Data Warehouses and Lakes
Databases are typically used by applications to store several types of data that are used by the users of the application. Applications need to frequently read and write data from and to a database. For example, an online shopping application would store data about products and allow users to browse through products. It allows them to add products to a shopping cart and finally complete a purchase transaction, storing all these transactions also in the database.
While the user is shopping using the application the access to the data needs to be fast, to provide a better user experience.
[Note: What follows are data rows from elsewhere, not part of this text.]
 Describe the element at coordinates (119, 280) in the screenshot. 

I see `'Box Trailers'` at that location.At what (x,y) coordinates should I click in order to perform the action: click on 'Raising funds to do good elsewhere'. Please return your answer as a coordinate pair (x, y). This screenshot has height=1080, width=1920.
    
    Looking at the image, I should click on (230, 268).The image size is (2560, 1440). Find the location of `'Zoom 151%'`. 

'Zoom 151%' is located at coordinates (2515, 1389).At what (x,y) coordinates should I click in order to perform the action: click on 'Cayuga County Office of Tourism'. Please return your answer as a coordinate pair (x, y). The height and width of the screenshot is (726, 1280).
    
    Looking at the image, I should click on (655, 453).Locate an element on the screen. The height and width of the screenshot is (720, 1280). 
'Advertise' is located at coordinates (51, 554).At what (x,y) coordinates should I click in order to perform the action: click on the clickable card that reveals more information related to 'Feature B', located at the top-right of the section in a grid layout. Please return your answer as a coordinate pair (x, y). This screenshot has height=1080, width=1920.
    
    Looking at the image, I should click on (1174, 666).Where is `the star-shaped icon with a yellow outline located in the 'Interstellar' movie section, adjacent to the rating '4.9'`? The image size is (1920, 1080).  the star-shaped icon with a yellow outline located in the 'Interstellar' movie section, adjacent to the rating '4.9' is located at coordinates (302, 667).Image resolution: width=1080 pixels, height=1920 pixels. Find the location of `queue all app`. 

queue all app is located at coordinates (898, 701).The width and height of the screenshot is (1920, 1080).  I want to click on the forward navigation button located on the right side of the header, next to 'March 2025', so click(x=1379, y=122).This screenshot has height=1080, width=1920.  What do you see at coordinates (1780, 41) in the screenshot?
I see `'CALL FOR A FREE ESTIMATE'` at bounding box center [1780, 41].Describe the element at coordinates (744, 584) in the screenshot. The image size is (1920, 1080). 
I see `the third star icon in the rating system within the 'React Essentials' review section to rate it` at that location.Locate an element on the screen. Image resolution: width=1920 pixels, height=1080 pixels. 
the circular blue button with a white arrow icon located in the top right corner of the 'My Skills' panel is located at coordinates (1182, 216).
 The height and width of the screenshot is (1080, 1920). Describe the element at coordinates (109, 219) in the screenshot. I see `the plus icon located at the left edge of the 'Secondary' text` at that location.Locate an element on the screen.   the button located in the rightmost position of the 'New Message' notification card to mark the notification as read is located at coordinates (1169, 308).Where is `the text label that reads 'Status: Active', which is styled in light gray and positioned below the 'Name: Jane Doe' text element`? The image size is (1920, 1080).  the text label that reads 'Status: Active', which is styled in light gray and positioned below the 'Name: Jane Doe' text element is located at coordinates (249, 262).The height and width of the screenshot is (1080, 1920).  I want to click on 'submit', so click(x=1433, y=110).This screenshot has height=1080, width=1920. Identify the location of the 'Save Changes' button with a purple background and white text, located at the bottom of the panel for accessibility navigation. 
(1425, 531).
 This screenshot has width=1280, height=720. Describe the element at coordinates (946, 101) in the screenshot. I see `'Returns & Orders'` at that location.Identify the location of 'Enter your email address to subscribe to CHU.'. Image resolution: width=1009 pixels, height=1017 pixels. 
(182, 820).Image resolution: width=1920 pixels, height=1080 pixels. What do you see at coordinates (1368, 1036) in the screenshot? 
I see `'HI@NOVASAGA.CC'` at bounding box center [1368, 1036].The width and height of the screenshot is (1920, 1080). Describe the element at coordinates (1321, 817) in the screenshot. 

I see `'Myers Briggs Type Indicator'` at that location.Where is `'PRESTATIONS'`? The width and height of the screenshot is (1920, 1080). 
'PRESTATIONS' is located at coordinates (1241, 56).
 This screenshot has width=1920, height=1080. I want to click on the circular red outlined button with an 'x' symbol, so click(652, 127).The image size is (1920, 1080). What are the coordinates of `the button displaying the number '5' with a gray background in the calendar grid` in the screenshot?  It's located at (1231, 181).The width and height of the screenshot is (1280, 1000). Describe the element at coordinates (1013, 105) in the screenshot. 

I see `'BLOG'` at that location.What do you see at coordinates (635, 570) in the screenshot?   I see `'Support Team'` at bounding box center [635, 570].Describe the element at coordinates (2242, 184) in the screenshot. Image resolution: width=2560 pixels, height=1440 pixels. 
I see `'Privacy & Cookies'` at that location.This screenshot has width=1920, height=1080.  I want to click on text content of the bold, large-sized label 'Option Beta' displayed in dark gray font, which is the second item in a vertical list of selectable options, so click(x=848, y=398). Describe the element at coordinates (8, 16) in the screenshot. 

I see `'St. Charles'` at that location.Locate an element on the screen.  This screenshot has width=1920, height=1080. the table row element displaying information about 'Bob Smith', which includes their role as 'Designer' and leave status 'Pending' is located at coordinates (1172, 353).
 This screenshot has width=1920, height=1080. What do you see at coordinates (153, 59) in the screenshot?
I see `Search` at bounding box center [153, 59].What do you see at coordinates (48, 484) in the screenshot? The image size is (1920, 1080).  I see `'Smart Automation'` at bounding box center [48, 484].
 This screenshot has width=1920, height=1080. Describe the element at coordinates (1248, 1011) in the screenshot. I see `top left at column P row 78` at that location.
Most businesses need to perform a lot of analysis of customer, product and transaction data to determine their product and marketing strategy. They would like to know which customers (by location, age, gender and other demographics) are buying what products. To get this information, they need to analyze historic transaction data to determine patterns and trends. If analysis algorithms were to run on the same database that the application is using, it could add a lot of load on the database server, since analytics queries are complex. This could slow down the application performance and spoil the user experience.
One of the solutions to this challenge is to create a copy of historic transaction data, to be used solely for analysis. Such a copy of the database is known as a Data Warehouse. Data from a data warehouse is only usually read-only and is rarely modified since it must be an accurate copy of the transaction history. All modifications to the data must be made in the primary application database and the data warehouse may be refreshed periodically with the updated transaction data.
The primary application database is referred to as the Online Transaction Processing (OLTP) database. OLTP databases are usually highly optimized for performance, whereas data warehouses may not need to be as highly optimized since performance is important but less so than for an end-user application. Also, OLTP data is usually normalised while data in a data warehouse is often denormalized for faster retrieval (since data insertion or modification is not expected).
Data Warehouses usually store historic data from relational databases which hold structured data, typically used transactional systems, operational databases, and line of business applications. The term Data Lakes is used to refer to databases that store historic data from NoSQL or relatively unstructured OLTP databases such as those used in IoT systems and social media applications. The purpose of Data Warehouses and Data Lakes is the same, to serve as an input for data analysis.